Thursday, August 6, 2009
O.k. let's try this again. A friend who tried to post a comment on here and couldn't emailed me and let me know. I then did a little digging around and found that others were having similiar issues with the comment feature using other backgrounds. So I went ahead and changed it back to a normal one for now. I will figure something out eventually and I am seriously bummed out about the whole thing.
Today was yet another day of mandatory (forced) overtime at my job. Which sucks. I am very protective of my days off and for the last two months they've been forcing it down our throats. I am not a happy camper. Yes the paycheck is a little bigger but it still makes me angry.
I'm wiped out actually and so I'll keep this one short for now.
Tuesday, August 4, 2009
I rearrange my daily schedule and plans so that I get on the computer faster when I get home. I do this so I can start writing something anything. Yet every night this week the opportunities escape me. Just when I think it will happen a big chunk of real life interferes. Suddenly it's 3am and it's too late.
Last night I started not feeling well. Went to bed at 3:30a. Evan decides to get up early and with an attitude. Up until I had to go to work was one little battle after the next. Normally Kathy works until 3pm and makes it home just in time for me to go to work. Once in a while I've had to take Evan to work with me for a few min and Kathy will pick him up there. (I may not love my job but so far they've always been supportive of this when it happens.)
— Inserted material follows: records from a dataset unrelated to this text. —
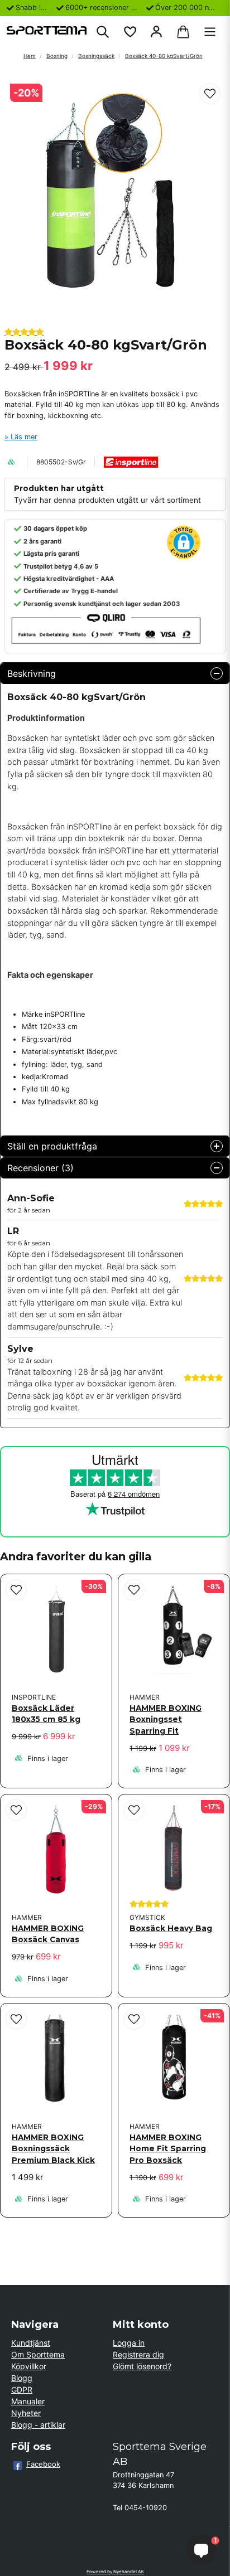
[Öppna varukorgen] (183, 32)
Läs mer (24, 437)
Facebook (43, 2463)
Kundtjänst (30, 2342)
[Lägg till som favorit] (129, 32)
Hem (29, 55)
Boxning (57, 55)
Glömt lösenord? (142, 2366)
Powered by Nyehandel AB (115, 2571)
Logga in (129, 2342)
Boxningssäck (96, 55)
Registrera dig (138, 2354)
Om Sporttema (38, 2354)
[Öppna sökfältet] (102, 32)
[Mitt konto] (156, 32)
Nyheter (26, 2413)
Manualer (28, 2401)
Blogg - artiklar (38, 2424)
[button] (210, 94)
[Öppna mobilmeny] (210, 32)
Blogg (21, 2378)
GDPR (21, 2389)
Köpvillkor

Today Kathy calls me around 3pm and says her brother is on his way to pick up Evan. He will watch Evan for a while. There were some heavy issues at her work and she had to get them settled tonight. Evan went berserk. It was so frustrating.
I swear it makes no sense. Every time he goes with Kenny he has a great time. However he refused. See Kathy thought I could just go to work and Kenny would pick him up at home around 4pm. I'm supposed to be clocked in by 4pm. With Evan growing postal on me I couldn't leave. I was sure he would lock himself in his room and would never come out for Kenny. Again he wouldn't tell me why.
Well after gently talking to him gave way to loud threats of taking away his allowance and toys. He told me he would go, at this point if I left I could still make it on time, barely. But something told me I couldn't trust him. I called my manager and told her I would be a few minutes late. She seemed to understand. As expected when Kenny pulled up Evan began that fake, 7yr old, crying and tried to run upstairs to his room. I chased and caught him. Thereby doing the one thing I didn't want to do in front of my 89yr old grandmother. Cause a big scene and upset her. Yay me!
I got Evan out to Kenny's car. I was only a few minutes late to work. However now I'm zonked and this post is probably all I'm doing tonight. Though I want to. I have to help my aunt with my grandmother tomorrow taking them to the doctor. So I need to try and get some sleep. I hope tomorrow's better.
Monday, August 3, 2009
Wow ever since I started this thing I have been trying to figure out how to dress it up. That first night I just chose a template to get started. Ever since I've spent quite a few hours trying to jazz it up with something that has a little of me in it. Sure I can design with the best of them. However when it comes to fig out HTML code well you might as well ask me to perform brain surgery, while being tickled, blindfolded.
Don't know why it didn't occur to me to check out Pyzam before. I used their stuff all the time when I was a regular on MySpace. Of course now I can't remember the last time I logged in. But the point is they had what I was wanting.
Anyone who knows me knows my favorite animal has always been the wolf. Their beauty, power, intelligence, grace, savagery, and social heirarchy are just perfect in my eyes. (Please note when I say this I am speaking perfect as in relation to animals, not people.)
Yeah I like this layout a lot. I feel more confident already.